▸ **WHAT THE TASK REQUIRES**
Report how many lines in the records hold the string "computer"; give the number and nothing else.

▸ **Saved data entries**
------------------------------------------------

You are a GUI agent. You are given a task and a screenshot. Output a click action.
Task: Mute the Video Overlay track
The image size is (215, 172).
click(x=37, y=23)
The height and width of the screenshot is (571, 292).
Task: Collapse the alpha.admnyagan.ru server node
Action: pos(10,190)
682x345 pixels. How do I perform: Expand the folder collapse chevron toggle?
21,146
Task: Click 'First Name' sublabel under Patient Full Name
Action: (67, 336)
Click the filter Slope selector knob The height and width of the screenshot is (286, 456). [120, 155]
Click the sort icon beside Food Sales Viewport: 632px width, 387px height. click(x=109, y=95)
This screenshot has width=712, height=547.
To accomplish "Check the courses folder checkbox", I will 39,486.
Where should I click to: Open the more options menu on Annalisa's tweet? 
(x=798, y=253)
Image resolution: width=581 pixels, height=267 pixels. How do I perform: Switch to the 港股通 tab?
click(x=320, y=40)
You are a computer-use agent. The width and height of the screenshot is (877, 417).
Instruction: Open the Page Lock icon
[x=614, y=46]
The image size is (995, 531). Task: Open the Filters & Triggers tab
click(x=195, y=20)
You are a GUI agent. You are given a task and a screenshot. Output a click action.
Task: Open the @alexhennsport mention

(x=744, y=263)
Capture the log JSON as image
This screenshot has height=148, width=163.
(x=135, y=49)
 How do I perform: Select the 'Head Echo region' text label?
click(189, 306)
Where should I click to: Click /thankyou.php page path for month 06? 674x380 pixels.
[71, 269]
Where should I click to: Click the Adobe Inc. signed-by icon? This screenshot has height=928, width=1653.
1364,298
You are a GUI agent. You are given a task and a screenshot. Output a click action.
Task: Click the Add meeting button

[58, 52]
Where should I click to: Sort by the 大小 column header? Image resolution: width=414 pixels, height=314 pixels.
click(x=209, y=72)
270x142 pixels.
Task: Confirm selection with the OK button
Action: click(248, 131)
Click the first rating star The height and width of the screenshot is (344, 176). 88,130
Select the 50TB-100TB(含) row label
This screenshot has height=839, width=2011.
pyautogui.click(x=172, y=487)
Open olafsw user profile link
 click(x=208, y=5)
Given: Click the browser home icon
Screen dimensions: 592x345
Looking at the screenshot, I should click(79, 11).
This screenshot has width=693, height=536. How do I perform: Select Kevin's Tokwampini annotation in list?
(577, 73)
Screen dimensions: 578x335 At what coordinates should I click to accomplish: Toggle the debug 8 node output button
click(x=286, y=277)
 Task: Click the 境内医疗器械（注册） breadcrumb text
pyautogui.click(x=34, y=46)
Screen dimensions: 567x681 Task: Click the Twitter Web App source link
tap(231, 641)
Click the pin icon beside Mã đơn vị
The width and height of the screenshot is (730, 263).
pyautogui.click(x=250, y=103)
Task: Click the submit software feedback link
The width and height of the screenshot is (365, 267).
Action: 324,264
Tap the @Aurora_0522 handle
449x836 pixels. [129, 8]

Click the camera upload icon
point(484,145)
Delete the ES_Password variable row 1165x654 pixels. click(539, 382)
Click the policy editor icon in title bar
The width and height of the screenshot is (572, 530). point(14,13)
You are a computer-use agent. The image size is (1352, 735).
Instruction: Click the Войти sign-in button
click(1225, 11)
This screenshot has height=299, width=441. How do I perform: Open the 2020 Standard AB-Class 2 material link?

------------------------------------------------

▸ **FINAL ANSWER**
2